Zombie death floor (1):
– test_zombie_removed_below_negative_100 — zombie at y = -101 is removed on update.
Window dimensions (1):
– test_window_dimensions_854x480 — verifies the window constants are 854×480.
All 78 previous tests continue to pass. The font system tests are logic-only, testing the UV coordinate computation and color code parsing without requiring an actual GPU context. The edit mode and isFree tests operate on game state structs. The zombie death floor test operates on the entity list. None of the new tests require rendering infrastructure.
Gap Analysis
| Feature | Status | Notes |
|---|---|---|
| Window 854×480 | DONE | Constants updated |
| Minecraft.java entry point | N/A | Cosmetic, class naming |
| Version string on HUD | DONE | Font system renders “0.0.11a” |
| FPS counter on HUD | DONE | Font system renders FPS |
| Bitmap font (default.gif) | DONE | Full text pipeline |
| Font color codes | DONE | &0-&f parsed and applied |
| Font text shadow | DONE | Offset (+1,+1) dark pass |
| Edit mode toggle | DONE | Right-click cycles 0/1 |
| isFree placement check | DONE | Entity AABB intersection test |
| Y mouse axis toggle | DONE | Y key toggles inversion |
| Zombie y < -100 removal | DONE | Entity retention filter |
| Entity list generalization | DONE | Already Vec\<Entity> |
| LevelGen extraction | DONE | Already separate in Rust |
| NoiseMap rename | N/A | Cosmetic, no Rust equivalent |
| Tesselator noColor flag | DONE | White vertex color used |
| MinecraftApplet expansion | N/A | Java applet, no Rust equivalent |
| Networking (comm/, server/) | DEFERRED | Non-functional scaffolding |
| Textures static→instance | N/A | Cosmetic, no Rust equivalent |
Three items not applicable (Java-specific cosmetics). One item deferred (networking). Everything else done.
What I Learned
The font system was the hard part, and it was hard for the right reasons. Not because bitmap fonts are conceptually difficult — they are one of the simplest text rendering approaches that exist. But because wgpu demands that you declare everything upfront. In OpenGL, you can call glBindTexture, emit some quads, and text appears. In wgpu, you need a pipeline descriptor, a bind group layout, a bind group, a sampler, a texture view, a vertex buffer layout, a shader module, and a render pass encoder. Each of these is a distinct API object that must be created, stored, and managed.

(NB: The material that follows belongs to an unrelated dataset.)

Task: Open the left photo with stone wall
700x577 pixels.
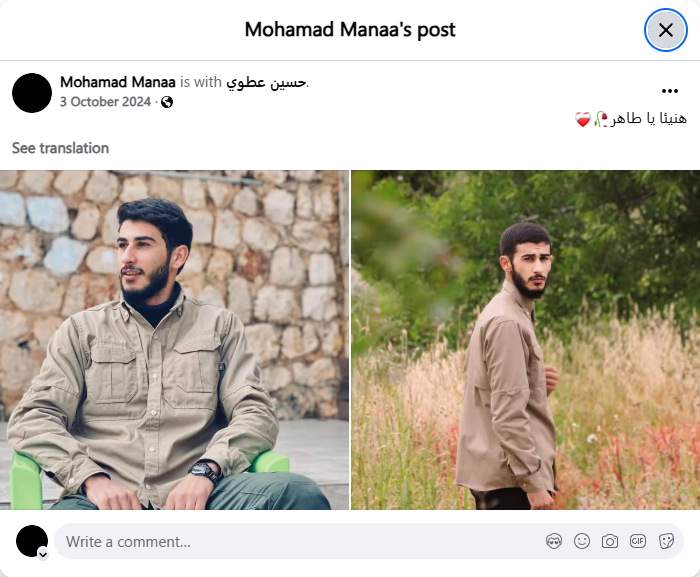Action: click(x=174, y=340)
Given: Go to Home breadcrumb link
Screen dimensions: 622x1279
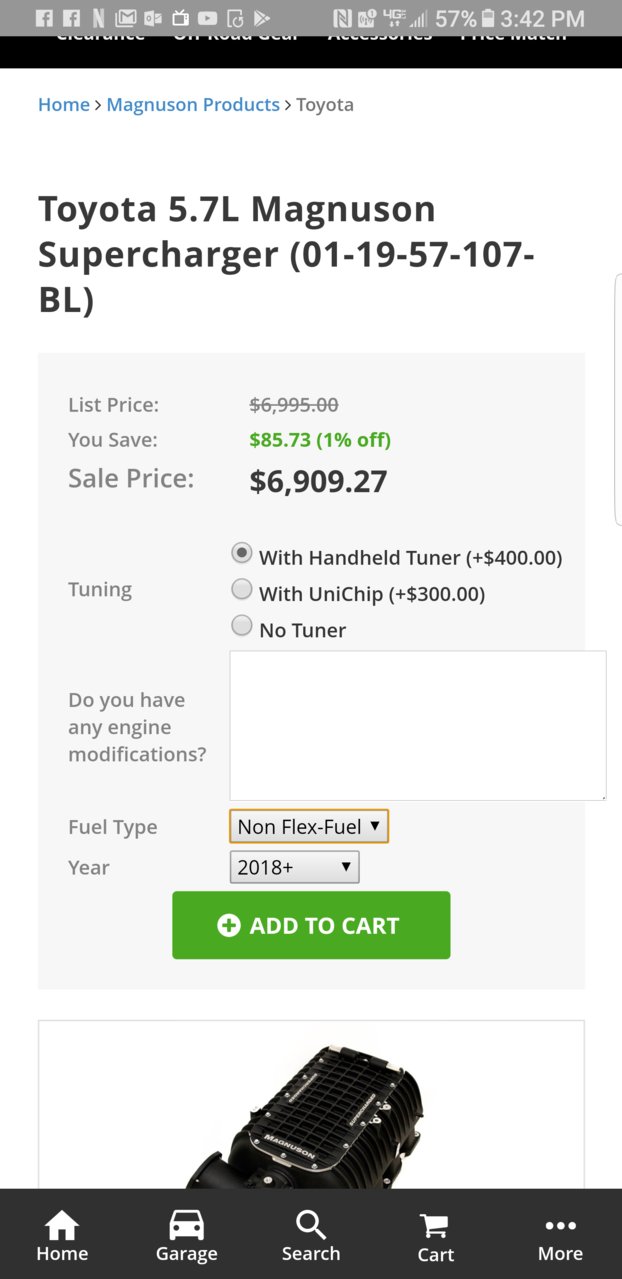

The payoff is that once the pipeline exists, it is fast, correct, and impossible to misconfigure at runtime. There are no forgotten glEnable calls, no state leaks between draw calls, no driver-dependent behavior. The pipeline does exactly what its descriptor says, every frame, on every GPU. The front-loaded cost buys runtime reliability.
The edit mode toggle was the most satisfying feature to port. Not because it was technically interesting — it is a boolean and a branch — but because it completes the core gameplay loop. You can break blocks (rd-132211). You can select which block to place (rd-20090515). Now you can place blocks. Break and build. Destroy and create. The entire creative potential of Minecraft, reduced to a right-click toggle and a left-click action.

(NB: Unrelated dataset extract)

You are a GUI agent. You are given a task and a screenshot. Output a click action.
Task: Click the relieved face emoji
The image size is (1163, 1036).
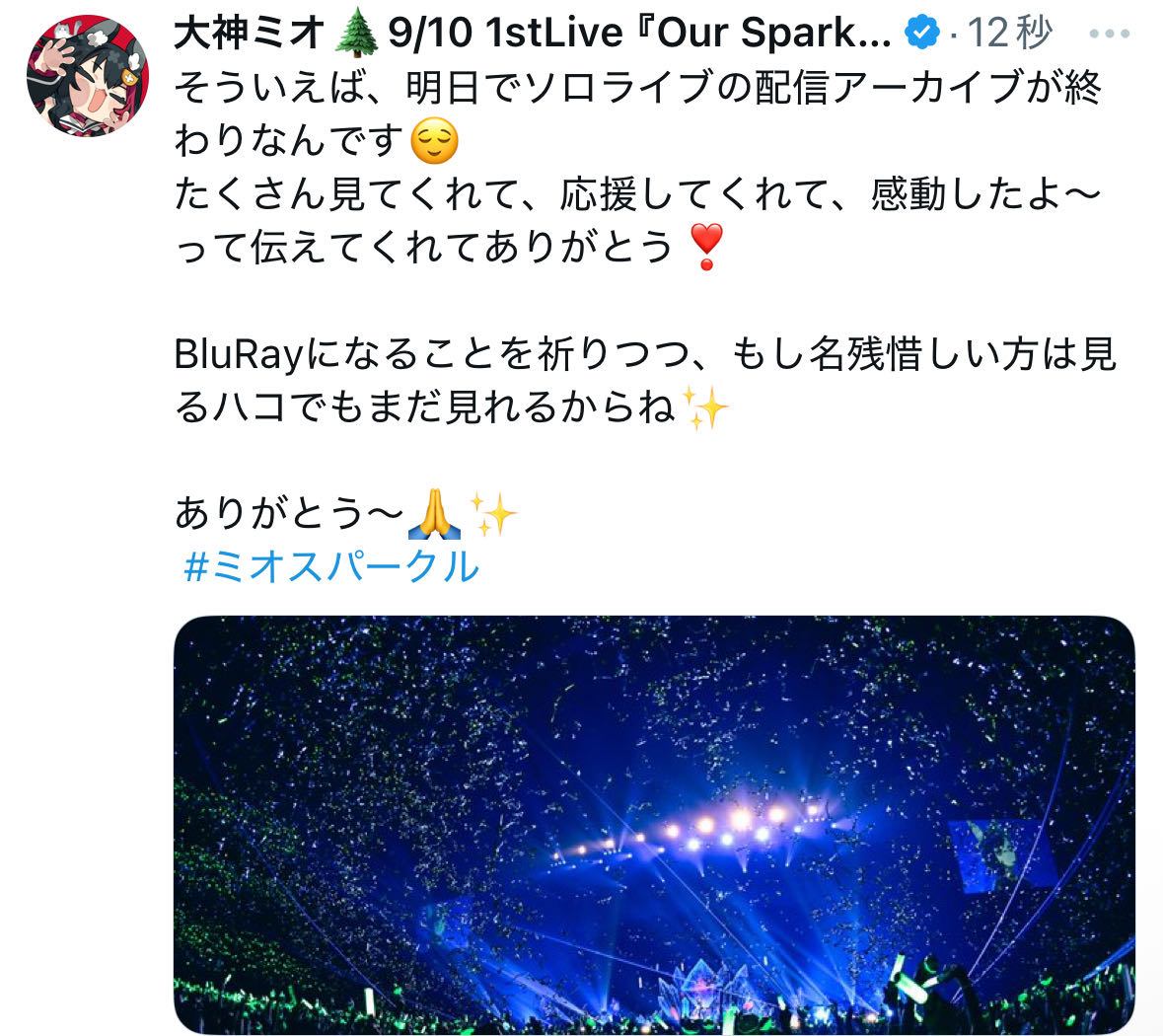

The isFree check was satisfying for a different reason. It is the first time the game says “no” to the player. Previous versions let you do anything: place blocks in your own body, break blocks in the void, walk through walls (if the collision system had a bug). c0.0.11a draws a line. You cannot place a block where an entity stands. The game has rules, and the game enforces them.

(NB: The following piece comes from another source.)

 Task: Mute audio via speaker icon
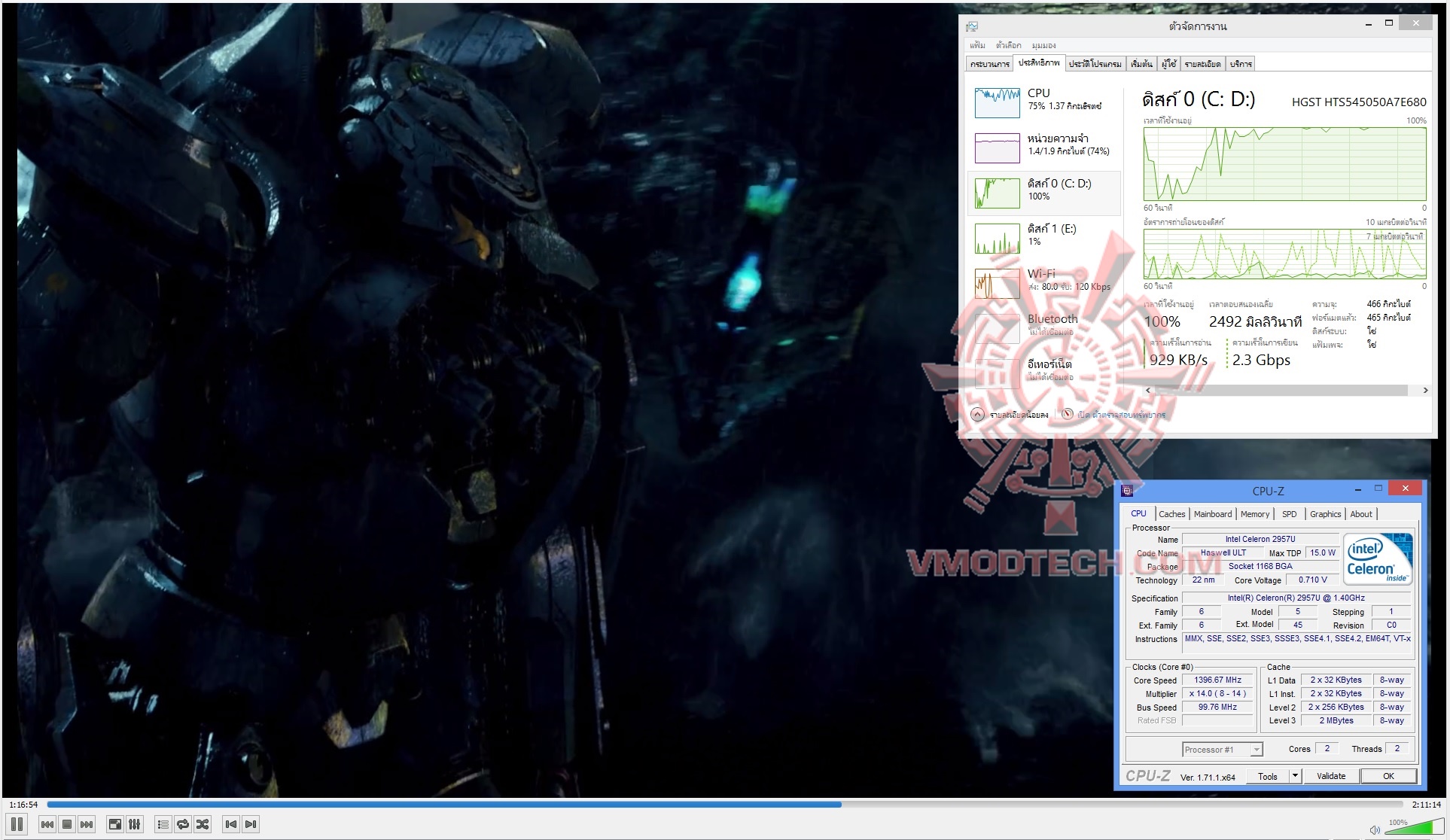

But the real significance of this version is the name. Five builds in three days, from rd-20090515 through c0.0.11a. The first three were RubyDung: a voxel engine prototype, identified by timestamps, iterating rapidly on blocks and physics and particles. The last one is Minecraft: a game with a version number, a font system, interaction modes, physics validation, and networking scaffolding.
Everything before this was experimentation. Everything after this is Minecraft.
We have 872 versions to go. The window is 854×480 now. The HUD says “0.0.11a” in a bitmap font with a drop shadow. Right-click toggles between breaking and building. The game has a name, and the name is Minecraft.
It took six versions to get here. It took Notch three days. Both of us are just getting started.